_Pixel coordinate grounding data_
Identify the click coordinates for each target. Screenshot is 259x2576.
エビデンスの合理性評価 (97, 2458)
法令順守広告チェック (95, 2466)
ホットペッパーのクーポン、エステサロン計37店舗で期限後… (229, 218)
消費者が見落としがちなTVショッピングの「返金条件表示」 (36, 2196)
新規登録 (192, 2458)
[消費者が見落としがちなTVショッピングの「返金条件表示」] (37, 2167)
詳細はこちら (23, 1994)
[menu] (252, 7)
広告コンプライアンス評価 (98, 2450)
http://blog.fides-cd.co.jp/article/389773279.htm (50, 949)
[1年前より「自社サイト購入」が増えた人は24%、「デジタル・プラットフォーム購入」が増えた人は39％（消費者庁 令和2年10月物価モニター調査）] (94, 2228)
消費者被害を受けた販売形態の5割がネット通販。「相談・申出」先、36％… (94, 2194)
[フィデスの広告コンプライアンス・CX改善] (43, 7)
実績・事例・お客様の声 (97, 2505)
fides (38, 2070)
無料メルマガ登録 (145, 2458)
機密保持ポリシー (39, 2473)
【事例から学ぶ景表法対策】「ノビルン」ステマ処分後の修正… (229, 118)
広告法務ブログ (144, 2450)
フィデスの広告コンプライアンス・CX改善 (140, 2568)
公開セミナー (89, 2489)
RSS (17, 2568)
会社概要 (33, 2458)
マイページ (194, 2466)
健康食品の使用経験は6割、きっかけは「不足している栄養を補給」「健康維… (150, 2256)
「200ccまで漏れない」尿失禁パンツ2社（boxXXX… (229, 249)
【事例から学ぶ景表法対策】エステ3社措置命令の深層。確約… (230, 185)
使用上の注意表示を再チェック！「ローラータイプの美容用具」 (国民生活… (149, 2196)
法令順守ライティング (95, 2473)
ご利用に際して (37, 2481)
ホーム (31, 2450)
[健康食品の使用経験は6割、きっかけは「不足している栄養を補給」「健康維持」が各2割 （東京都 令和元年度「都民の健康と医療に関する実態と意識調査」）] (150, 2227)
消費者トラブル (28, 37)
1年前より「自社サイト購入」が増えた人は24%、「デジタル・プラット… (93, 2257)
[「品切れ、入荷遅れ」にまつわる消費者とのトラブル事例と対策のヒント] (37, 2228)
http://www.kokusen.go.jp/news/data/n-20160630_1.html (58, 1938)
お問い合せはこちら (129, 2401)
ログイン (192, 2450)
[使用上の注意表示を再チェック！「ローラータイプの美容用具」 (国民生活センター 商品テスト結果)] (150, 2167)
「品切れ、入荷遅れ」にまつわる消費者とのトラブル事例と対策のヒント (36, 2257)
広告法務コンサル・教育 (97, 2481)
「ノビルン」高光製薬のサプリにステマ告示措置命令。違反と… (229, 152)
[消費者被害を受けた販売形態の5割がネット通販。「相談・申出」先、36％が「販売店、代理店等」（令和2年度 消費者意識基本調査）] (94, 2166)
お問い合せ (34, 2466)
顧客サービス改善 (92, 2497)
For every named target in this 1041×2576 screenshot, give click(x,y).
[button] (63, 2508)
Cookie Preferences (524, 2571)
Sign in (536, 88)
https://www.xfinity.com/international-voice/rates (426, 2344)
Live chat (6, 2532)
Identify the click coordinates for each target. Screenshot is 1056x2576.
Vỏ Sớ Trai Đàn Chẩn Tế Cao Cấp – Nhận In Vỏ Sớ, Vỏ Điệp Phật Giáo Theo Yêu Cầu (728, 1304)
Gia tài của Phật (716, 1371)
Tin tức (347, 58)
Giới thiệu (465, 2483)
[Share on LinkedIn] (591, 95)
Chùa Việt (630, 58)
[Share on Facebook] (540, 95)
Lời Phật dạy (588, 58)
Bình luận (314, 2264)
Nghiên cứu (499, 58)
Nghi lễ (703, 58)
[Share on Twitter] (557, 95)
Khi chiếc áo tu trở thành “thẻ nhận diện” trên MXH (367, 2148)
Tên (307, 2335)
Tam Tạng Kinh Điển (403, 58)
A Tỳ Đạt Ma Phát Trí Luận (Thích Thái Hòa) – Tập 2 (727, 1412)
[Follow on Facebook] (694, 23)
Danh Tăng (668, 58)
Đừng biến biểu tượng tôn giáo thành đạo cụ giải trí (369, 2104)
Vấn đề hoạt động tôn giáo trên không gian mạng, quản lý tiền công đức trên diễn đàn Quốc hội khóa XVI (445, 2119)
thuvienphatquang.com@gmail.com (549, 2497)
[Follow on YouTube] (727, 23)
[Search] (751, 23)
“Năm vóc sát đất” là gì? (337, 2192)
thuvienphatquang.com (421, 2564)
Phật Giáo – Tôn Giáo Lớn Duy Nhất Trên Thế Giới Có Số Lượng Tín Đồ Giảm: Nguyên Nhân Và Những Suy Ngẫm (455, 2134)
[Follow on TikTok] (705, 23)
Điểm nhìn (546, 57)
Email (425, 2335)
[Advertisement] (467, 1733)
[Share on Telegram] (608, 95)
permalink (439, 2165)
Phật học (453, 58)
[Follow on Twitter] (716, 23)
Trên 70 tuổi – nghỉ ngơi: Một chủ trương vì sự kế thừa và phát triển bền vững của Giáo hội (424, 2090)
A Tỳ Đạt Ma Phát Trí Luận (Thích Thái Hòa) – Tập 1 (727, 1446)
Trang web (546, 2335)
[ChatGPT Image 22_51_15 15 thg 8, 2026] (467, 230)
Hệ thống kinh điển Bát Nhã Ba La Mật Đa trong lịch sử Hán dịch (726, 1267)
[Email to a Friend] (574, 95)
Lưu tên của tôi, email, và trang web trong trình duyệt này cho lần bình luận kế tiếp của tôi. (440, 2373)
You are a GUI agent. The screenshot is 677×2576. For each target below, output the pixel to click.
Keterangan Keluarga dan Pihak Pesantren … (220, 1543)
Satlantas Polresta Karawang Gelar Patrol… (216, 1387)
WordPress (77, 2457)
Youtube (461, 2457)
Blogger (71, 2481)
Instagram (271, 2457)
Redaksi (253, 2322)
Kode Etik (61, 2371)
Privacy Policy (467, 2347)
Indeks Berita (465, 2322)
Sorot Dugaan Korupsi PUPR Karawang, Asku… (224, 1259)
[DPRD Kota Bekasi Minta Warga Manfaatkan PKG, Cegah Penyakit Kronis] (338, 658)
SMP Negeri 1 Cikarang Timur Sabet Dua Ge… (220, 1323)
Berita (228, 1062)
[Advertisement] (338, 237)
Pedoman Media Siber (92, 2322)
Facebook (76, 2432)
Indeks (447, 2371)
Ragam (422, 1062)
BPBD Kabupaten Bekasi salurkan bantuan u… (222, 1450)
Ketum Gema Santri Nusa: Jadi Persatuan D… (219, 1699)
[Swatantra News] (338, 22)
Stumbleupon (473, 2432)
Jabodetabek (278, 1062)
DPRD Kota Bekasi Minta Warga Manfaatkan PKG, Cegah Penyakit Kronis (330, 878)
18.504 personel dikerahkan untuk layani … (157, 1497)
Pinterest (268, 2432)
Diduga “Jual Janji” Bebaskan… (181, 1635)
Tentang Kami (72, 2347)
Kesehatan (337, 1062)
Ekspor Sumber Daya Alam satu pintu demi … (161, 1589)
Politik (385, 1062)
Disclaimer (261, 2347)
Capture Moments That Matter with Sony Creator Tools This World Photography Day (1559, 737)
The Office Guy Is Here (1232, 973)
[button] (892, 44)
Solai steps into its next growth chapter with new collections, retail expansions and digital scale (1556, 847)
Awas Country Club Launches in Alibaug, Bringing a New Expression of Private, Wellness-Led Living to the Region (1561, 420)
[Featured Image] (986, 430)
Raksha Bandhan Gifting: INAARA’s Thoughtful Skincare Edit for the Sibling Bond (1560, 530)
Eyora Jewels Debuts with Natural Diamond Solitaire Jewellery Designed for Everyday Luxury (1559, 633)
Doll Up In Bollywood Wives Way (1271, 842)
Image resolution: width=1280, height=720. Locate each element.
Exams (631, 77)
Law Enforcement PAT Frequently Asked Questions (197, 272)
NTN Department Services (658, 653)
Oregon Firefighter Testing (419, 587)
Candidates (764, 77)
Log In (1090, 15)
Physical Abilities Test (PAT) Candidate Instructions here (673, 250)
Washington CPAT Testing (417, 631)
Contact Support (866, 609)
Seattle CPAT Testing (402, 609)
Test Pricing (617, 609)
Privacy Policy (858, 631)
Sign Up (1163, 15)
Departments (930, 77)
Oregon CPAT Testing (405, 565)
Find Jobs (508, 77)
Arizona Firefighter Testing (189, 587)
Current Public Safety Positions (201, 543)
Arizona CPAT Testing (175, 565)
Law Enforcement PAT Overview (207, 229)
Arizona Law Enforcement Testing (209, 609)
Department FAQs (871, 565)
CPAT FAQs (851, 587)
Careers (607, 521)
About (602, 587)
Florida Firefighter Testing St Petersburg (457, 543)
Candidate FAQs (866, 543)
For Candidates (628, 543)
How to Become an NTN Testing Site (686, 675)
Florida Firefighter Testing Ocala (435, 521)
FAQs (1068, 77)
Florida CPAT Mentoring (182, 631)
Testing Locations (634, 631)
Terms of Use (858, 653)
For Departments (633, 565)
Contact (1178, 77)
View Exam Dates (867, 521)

_EXERCISE OBJECTIVE_
From the line containing "Oregon CPAT Testing (405, 565)" down to the last line of the records above, print every line exactly, with both ends kept.

_RESPONSE_
Oregon CPAT Testing (405, 565)
Find Jobs (508, 77)
Arizona Firefighter Testing (189, 587)
Current Public Safety Positions (201, 543)
Arizona CPAT Testing (175, 565)
Law Enforcement PAT Overview (207, 229)
Arizona Law Enforcement Testing (209, 609)
Department FAQs (871, 565)
CPAT FAQs (851, 587)
Careers (607, 521)
About (602, 587)
Florida Firefighter Testing St Petersburg (457, 543)
Candidate FAQs (866, 543)
For Candidates (628, 543)
How to Become an NTN Testing Site (686, 675)
Florida Firefighter Testing Ocala (435, 521)
FAQs (1068, 77)
Florida CPAT Mentoring (182, 631)
Testing Locations (634, 631)
Terms of Use (858, 653)
For Departments (633, 565)
Contact (1178, 77)
View Exam Dates (867, 521)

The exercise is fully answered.